Carcasses, stripped down to their flesh, hung on sharp hooks. Torn and cut and placed on display. Ribs, livers, tongues, all manner of sliced hunks of animals were neatly laid out behind a glass compartment. Broonie guessed they must be the fresh kills of the fat human currently standing behind the glass counter in a bloodstained overall, with one hand on a large cleaver and the other on a half-sliced body laid out on a table beside him.

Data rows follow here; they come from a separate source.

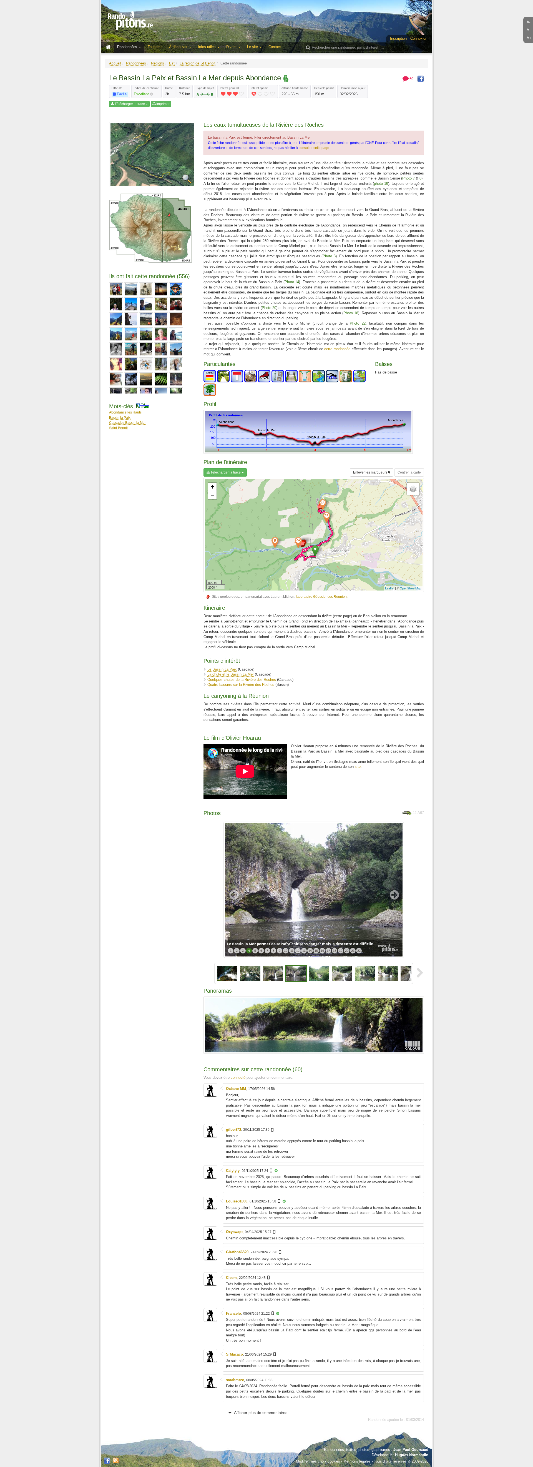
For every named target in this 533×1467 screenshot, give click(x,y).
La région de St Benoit (197, 63)
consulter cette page (314, 148)
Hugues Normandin (411, 1455)
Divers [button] (232, 47)
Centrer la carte (409, 472)
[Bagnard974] (146, 289)
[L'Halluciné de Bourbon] (176, 349)
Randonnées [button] (127, 47)
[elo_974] (161, 319)
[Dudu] (146, 319)
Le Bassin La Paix (222, 669)
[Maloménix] (146, 364)
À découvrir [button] (178, 47)
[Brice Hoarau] (116, 304)
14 (310, 950)
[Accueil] (109, 47)
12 (298, 950)
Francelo (233, 1313)
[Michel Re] (176, 379)
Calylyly (233, 1171)
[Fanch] (116, 334)
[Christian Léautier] (161, 304)
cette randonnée (336, 349)
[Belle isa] (161, 289)
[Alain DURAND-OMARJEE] (116, 289)
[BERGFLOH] (176, 289)
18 (334, 950)
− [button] (212, 495)
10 (285, 950)
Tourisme (155, 47)
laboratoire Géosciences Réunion (321, 596)
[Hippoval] (131, 334)
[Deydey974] (116, 319)
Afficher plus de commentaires (260, 1412)
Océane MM (236, 1089)
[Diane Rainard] (131, 319)
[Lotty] (116, 364)
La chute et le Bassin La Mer (230, 674)
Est (172, 63)
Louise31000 (236, 1201)
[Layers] (413, 489)
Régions (157, 63)
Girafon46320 (237, 1252)
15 (316, 950)
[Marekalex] (161, 364)
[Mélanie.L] (161, 379)
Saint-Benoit (118, 428)
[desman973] (176, 304)
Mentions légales (357, 1461)
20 (346, 950)
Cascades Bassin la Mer (127, 422)
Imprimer (162, 104)
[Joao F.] (176, 334)
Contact (274, 47)
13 (304, 950)
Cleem (231, 1278)
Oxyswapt (234, 1232)
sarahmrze (235, 1380)
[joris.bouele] (116, 349)
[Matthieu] (131, 379)
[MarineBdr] (176, 364)
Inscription (398, 38)
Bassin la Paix (119, 417)
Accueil (115, 63)
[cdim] (131, 304)
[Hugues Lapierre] (146, 334)
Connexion (418, 38)
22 (359, 950)
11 (291, 950)
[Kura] (146, 349)
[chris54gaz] (146, 304)
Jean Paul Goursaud (410, 1450)
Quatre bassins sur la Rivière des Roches (240, 685)
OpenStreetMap (410, 588)
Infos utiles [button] (207, 47)
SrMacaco (234, 1354)
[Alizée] (131, 289)
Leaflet (389, 588)
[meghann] (146, 379)
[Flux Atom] (116, 1460)
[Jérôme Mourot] (161, 334)
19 (340, 950)
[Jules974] (131, 349)
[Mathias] (116, 379)
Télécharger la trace (130, 104)
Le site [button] (253, 47)
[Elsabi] (176, 319)
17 (328, 950)
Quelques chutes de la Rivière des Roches (241, 680)
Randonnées (136, 63)
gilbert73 (233, 1129)
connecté (238, 1077)
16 (322, 950)
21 (353, 950)
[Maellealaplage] (131, 364)
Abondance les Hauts (125, 412)
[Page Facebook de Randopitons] (107, 1461)
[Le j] (161, 349)
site (358, 766)
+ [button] (212, 486)
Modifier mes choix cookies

If Broonie had opened his eyes any wider, they would have popped out and rolled across the floor to the butcher’s feet.

On the street, there was the squeal of metal, a great roar and another vehicle arrived through the crowd of humans that was heading in the opposite direction. A figure emerged from it, tall and imposing, fully armoured and wielding a gun.

Broonie immediately knew who this was. The Legend Hunter.

“A Hogboon,” he heard the Hunter say clearly. “Hardly a challenge, especially if it’s carrying little more than an apple peeler.”

Broonie sprang at the butcher, wincing at the blood smeared on his clothes, and wrapped himself tightly round his head, grasping firmly at the man’s face until he dropped the cleaver with a clang. Broonie then slid down on to the human’s shoulders, holding his bloodied knife to the butcher’s neck as the Legend Hunter burst into the shop, gun raised.

“Hugo …” whimpered the butcher.

“Don’t worry, Leo, we’ll soon have this sorted.”

From his dry throat, Broonie summoned the best rasp he could. “You’re a cruel species. Let me go or I will show you how cruel I can be too.”

“You want me to drop this Desiccator?”

“Now,” said Broonie, pulling tighter on the knife. His fear of having to carry through with his threat was outweighed by the thought of his insides hanging in this window while his outsides spent the rest of eternity as a comfortable pair of shoes.